PROBLEM REQUIREMENTS: Please copy out the entries from the line containing "1080x581 pixels. Task: Toggle" through the end of the entries, swapping "Crop tool" for "Lasso tool" and changing nothing else.

DATASET:
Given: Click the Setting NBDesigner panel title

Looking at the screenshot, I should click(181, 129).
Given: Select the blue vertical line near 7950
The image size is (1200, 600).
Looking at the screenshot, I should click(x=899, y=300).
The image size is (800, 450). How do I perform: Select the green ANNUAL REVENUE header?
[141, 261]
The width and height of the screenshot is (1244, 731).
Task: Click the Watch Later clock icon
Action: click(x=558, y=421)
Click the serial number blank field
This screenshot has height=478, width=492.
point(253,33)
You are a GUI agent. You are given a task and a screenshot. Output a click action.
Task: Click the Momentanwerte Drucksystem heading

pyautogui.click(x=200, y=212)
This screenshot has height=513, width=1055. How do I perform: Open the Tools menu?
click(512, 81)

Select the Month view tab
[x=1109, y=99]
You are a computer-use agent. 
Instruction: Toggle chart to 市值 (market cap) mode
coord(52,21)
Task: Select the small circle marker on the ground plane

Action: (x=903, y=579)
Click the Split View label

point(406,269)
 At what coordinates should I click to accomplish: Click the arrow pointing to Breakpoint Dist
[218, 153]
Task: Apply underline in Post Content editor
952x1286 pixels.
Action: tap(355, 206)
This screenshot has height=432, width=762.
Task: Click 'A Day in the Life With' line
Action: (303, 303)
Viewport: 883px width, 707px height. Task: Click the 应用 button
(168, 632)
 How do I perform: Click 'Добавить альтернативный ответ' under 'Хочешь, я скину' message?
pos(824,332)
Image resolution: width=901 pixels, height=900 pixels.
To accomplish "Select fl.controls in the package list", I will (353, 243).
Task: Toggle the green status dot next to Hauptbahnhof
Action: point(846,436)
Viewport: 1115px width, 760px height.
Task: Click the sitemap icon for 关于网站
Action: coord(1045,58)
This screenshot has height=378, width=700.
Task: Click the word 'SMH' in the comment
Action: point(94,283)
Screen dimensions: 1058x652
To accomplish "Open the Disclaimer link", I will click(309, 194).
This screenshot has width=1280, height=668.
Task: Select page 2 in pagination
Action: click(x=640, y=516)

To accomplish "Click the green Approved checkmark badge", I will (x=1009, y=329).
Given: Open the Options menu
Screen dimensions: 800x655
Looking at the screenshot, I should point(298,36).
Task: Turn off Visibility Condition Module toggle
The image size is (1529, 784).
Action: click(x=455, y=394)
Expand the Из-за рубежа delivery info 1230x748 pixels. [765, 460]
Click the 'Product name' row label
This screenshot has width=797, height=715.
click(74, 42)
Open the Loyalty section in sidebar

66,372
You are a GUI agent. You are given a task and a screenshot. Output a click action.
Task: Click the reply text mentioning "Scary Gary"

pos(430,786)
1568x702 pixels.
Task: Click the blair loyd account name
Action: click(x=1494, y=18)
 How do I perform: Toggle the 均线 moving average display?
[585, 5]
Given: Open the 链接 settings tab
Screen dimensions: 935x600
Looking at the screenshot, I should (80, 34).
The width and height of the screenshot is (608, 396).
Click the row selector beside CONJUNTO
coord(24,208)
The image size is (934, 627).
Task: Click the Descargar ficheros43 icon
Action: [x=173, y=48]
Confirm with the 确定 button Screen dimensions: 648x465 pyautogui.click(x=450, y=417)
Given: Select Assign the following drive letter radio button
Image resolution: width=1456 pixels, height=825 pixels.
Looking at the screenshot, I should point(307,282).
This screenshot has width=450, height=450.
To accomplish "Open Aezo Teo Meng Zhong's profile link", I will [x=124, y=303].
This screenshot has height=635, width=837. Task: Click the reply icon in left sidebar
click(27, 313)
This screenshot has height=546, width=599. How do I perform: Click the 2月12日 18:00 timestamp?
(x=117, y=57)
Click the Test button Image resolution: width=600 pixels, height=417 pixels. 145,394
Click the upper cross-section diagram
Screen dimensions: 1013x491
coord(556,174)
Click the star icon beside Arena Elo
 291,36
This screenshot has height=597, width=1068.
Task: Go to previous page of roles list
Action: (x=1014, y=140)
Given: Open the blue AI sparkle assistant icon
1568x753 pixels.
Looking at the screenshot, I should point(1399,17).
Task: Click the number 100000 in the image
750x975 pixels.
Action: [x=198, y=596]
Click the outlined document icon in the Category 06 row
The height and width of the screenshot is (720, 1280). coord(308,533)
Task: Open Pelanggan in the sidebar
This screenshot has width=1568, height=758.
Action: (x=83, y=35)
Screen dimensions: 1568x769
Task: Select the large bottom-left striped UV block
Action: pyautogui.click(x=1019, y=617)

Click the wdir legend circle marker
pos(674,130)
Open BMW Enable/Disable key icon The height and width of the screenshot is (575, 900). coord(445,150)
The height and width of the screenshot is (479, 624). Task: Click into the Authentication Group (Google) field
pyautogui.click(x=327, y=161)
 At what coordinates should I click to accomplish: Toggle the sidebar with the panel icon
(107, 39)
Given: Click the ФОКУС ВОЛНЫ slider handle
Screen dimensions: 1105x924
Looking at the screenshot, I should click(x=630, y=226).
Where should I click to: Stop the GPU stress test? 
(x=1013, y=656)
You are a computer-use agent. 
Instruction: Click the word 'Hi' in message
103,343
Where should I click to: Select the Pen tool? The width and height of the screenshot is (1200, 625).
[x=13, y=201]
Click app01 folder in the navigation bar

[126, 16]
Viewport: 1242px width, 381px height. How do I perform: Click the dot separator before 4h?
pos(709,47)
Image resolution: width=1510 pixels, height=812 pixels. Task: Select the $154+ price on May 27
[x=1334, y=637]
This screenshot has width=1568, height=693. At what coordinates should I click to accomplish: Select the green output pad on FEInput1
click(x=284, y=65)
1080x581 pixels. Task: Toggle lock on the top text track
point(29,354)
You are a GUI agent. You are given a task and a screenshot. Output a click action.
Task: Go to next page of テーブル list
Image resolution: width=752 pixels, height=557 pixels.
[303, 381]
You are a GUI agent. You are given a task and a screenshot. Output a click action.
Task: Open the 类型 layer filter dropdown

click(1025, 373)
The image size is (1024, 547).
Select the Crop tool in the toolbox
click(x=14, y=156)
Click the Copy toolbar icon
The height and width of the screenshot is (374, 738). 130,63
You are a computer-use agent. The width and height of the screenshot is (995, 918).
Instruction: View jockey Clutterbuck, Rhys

SOLUTION TO THIS TASK:
1080x581 pixels. Task: Toggle lock on the top text track
point(29,354)
You are a GUI agent. You are given a task and a screenshot. Output a click action.
Task: Go to next page of テーブル list
Image resolution: width=752 pixels, height=557 pixels.
[303, 381]
You are a GUI agent. You are given a task and a screenshot. Output a click action.
Task: Open the 类型 layer filter dropdown

click(1025, 373)
The image size is (1024, 547).
Select the Lasso tool in the toolbox
click(x=14, y=156)
Click the Copy toolbar icon
The height and width of the screenshot is (374, 738). 130,63
You are a computer-use agent. The width and height of the screenshot is (995, 918).
Instruction: View jockey Clutterbuck, Rhys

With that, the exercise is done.